◆ **What is being asked**
Copy only the lines from the one containing "Where should I" through the final line of the records below, exactly as written, with no pictures.

++++++

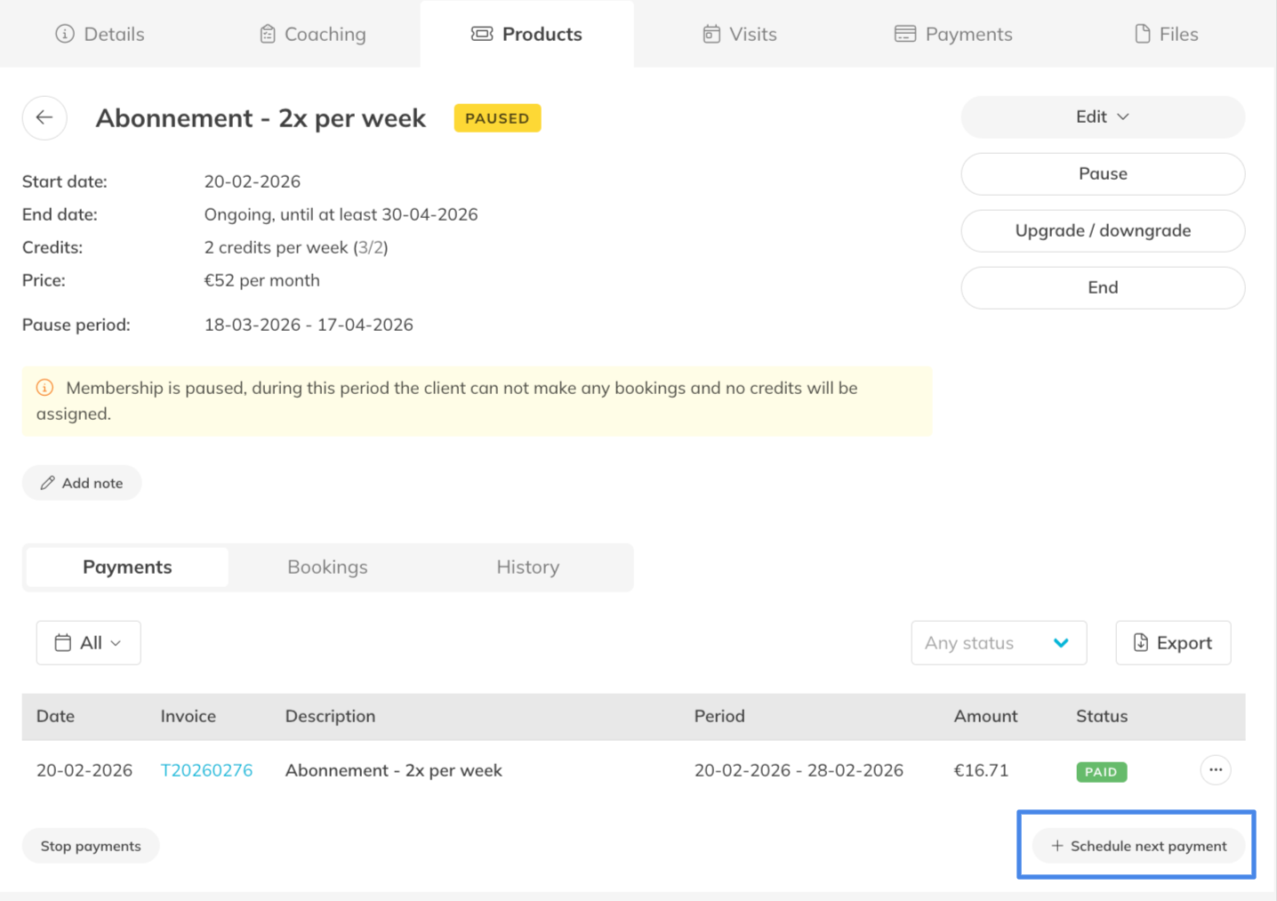Click the back arrow button
The width and height of the screenshot is (1277, 901).
pos(44,117)
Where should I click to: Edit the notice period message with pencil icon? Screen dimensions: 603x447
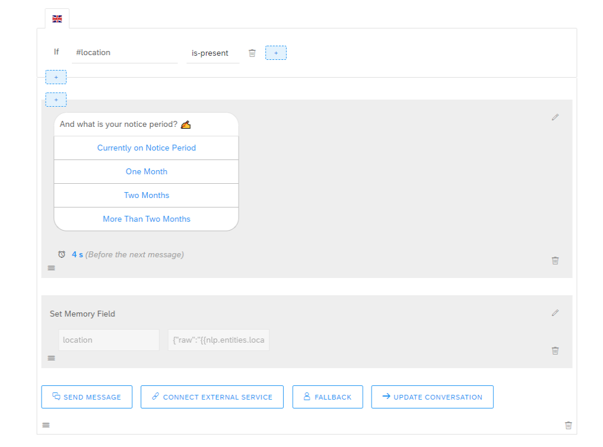point(555,117)
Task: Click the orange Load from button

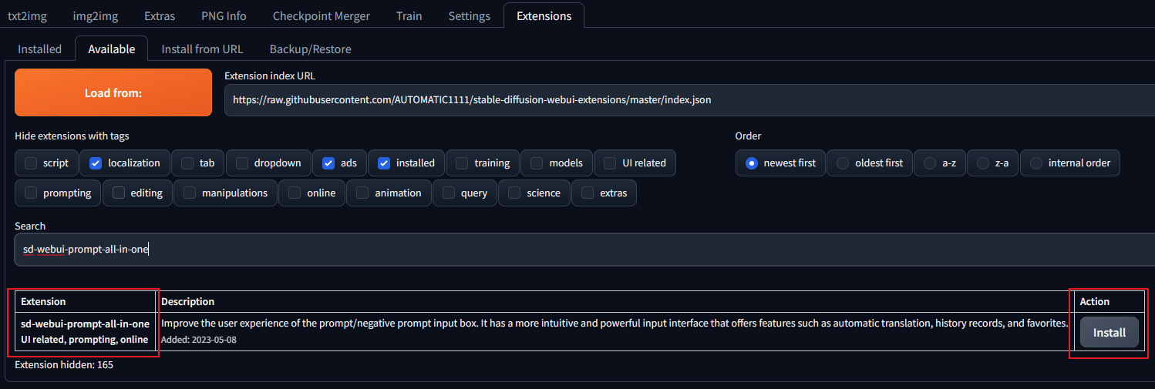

++++++

◆ **Answer space**
Where should I click to: Edit the notice period message with pencil icon? Screen dimensions: 603x447
point(555,117)
Task: Click the orange Load from button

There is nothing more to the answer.